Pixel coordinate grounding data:
= = = = =

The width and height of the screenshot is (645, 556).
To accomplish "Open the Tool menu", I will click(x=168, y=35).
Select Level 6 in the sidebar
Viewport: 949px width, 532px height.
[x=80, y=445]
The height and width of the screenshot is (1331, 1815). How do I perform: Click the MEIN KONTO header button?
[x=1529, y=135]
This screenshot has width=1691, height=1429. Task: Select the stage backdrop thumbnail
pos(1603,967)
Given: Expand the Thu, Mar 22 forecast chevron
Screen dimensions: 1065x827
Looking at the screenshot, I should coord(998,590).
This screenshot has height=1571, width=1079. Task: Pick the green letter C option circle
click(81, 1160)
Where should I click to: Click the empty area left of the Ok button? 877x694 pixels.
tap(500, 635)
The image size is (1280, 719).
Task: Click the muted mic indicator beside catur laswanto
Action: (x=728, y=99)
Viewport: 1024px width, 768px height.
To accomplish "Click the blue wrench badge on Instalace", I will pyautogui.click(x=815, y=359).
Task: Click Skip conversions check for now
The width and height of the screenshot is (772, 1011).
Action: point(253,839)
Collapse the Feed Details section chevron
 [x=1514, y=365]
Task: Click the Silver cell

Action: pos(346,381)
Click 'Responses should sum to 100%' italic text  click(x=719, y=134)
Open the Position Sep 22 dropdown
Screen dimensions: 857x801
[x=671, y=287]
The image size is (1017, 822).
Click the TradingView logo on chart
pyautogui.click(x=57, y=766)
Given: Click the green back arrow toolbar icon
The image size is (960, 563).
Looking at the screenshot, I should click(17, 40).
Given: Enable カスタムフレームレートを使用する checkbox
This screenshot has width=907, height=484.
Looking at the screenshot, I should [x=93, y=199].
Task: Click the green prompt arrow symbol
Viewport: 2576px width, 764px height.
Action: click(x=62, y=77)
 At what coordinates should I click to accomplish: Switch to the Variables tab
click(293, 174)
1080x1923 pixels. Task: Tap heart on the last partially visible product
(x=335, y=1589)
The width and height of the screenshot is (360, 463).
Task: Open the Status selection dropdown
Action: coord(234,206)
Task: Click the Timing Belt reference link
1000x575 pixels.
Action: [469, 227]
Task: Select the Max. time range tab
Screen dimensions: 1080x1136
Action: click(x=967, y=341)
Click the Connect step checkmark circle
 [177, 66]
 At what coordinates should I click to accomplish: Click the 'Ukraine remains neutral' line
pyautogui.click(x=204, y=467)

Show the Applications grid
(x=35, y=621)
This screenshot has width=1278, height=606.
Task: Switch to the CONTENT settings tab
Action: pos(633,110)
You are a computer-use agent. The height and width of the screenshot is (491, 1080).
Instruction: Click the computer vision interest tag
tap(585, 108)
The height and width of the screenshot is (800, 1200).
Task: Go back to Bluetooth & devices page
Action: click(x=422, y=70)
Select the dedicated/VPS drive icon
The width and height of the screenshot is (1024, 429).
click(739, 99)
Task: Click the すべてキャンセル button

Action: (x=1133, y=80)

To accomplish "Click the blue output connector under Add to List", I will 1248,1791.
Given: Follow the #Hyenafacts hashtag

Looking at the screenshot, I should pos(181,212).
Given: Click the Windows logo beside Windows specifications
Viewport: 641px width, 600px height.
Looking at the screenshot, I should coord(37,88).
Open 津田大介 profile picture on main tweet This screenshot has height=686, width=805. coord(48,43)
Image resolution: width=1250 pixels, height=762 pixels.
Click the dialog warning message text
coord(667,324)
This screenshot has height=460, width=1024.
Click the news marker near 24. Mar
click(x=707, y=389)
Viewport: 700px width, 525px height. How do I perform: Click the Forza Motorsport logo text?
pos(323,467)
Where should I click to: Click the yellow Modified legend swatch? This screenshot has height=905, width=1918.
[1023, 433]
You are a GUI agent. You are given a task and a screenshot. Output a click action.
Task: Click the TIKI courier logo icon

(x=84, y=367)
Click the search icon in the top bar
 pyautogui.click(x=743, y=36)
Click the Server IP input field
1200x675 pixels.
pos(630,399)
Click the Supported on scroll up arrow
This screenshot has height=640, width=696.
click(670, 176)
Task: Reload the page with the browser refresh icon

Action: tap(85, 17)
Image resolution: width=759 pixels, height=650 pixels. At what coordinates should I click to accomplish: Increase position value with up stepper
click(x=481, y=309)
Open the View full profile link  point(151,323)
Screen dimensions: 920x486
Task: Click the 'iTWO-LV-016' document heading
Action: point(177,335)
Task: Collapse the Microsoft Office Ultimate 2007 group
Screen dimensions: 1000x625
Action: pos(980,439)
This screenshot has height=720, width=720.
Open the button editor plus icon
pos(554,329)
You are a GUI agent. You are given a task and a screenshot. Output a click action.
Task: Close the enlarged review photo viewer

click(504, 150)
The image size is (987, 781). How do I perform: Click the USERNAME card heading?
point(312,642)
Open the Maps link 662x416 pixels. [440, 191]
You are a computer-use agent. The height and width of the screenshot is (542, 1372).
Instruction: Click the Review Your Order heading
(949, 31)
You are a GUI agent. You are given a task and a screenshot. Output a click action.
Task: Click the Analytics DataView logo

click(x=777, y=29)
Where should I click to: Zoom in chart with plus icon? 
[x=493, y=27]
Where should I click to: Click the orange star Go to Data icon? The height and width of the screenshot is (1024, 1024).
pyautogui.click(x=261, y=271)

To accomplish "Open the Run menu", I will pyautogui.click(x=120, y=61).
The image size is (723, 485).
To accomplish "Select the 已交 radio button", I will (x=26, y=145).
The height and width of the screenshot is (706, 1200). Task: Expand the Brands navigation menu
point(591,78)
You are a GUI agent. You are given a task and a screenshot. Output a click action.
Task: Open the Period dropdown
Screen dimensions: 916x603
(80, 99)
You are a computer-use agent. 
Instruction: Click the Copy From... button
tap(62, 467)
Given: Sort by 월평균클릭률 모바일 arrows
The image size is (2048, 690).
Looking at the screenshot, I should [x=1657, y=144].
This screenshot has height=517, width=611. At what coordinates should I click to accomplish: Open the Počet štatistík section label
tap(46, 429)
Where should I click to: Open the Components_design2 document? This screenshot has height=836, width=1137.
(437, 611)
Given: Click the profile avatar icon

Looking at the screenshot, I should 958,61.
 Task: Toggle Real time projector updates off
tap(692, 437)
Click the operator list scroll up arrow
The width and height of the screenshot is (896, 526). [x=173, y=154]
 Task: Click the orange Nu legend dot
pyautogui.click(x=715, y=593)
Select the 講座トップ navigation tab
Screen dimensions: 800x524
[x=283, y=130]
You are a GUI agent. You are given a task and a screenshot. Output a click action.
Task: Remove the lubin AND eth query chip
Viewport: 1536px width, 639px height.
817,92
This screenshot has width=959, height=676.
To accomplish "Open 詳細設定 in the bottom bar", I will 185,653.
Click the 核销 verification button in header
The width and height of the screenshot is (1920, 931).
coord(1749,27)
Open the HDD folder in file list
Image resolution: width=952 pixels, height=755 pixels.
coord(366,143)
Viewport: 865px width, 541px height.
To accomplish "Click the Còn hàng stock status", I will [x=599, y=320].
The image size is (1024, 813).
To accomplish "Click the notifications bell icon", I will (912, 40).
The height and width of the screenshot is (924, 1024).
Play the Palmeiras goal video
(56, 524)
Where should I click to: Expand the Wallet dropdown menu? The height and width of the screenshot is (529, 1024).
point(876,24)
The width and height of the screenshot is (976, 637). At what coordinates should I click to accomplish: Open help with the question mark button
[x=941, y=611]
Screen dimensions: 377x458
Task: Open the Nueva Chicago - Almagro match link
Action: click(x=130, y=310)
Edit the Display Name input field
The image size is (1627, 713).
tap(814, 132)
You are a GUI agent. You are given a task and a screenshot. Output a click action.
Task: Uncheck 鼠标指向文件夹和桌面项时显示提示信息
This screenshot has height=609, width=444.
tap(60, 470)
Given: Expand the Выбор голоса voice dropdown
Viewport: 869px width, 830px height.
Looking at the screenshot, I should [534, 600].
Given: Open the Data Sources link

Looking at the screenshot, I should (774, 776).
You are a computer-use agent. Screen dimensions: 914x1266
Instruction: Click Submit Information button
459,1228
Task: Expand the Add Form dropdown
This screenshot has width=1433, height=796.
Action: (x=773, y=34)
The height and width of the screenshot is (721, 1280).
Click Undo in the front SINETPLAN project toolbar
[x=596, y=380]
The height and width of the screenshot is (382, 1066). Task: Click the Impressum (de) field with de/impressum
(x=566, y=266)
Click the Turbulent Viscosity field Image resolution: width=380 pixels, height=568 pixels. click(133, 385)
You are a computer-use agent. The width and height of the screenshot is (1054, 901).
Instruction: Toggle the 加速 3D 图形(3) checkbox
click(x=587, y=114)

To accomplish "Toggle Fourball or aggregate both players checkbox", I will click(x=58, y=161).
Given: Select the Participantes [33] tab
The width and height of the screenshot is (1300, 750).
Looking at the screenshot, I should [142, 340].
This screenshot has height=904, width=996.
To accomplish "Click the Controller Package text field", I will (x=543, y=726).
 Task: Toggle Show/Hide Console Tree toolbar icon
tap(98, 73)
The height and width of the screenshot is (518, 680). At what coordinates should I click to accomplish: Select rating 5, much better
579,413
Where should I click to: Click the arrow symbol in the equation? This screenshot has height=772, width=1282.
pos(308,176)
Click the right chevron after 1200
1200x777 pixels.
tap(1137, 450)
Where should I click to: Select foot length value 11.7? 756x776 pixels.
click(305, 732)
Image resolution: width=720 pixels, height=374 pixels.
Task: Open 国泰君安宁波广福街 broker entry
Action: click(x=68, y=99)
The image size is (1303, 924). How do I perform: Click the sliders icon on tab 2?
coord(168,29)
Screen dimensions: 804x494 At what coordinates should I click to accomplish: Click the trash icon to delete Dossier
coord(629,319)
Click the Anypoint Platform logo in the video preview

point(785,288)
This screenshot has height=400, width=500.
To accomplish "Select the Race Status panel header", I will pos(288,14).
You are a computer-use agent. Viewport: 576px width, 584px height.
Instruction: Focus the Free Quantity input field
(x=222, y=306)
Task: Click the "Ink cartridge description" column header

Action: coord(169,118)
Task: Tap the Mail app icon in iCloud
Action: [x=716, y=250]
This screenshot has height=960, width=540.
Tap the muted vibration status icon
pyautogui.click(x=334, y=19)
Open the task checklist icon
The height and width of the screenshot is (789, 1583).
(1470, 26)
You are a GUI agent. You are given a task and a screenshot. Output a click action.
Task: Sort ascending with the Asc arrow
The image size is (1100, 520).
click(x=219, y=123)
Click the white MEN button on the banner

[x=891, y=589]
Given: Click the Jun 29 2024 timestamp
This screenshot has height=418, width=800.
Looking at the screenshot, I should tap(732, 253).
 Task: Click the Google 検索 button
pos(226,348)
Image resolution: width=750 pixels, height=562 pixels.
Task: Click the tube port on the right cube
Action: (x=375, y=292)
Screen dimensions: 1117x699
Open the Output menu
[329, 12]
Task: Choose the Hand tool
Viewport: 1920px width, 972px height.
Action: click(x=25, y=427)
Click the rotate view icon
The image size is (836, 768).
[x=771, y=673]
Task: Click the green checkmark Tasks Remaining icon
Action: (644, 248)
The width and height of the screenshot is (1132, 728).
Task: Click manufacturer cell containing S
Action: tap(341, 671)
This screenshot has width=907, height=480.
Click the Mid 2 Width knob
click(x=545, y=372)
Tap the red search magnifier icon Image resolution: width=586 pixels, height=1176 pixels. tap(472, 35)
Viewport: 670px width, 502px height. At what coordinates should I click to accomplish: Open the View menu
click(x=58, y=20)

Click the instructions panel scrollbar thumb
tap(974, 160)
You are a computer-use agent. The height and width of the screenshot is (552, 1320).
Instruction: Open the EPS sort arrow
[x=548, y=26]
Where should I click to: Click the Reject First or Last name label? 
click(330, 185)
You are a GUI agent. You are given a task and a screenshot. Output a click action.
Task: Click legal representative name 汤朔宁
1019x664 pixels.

= = = = =

- **Action item**: Using the entries shown above, reproduce verbatim the lines from the line bearing "The image size is (1100, 520)." to the line bearing "Task: Choose the Hand tool", inclusive.

- **Result of this task**:
The image size is (1100, 520).
click(x=219, y=123)
Click the white MEN button on the banner

[x=891, y=589]
Given: Click the Jun 29 2024 timestamp
This screenshot has height=418, width=800.
Looking at the screenshot, I should tap(732, 253).
 Task: Click the Google 検索 button
pos(226,348)
Image resolution: width=750 pixels, height=562 pixels.
Task: Click the tube port on the right cube
Action: (x=375, y=292)
Screen dimensions: 1117x699
Open the Output menu
[329, 12]
Task: Choose the Hand tool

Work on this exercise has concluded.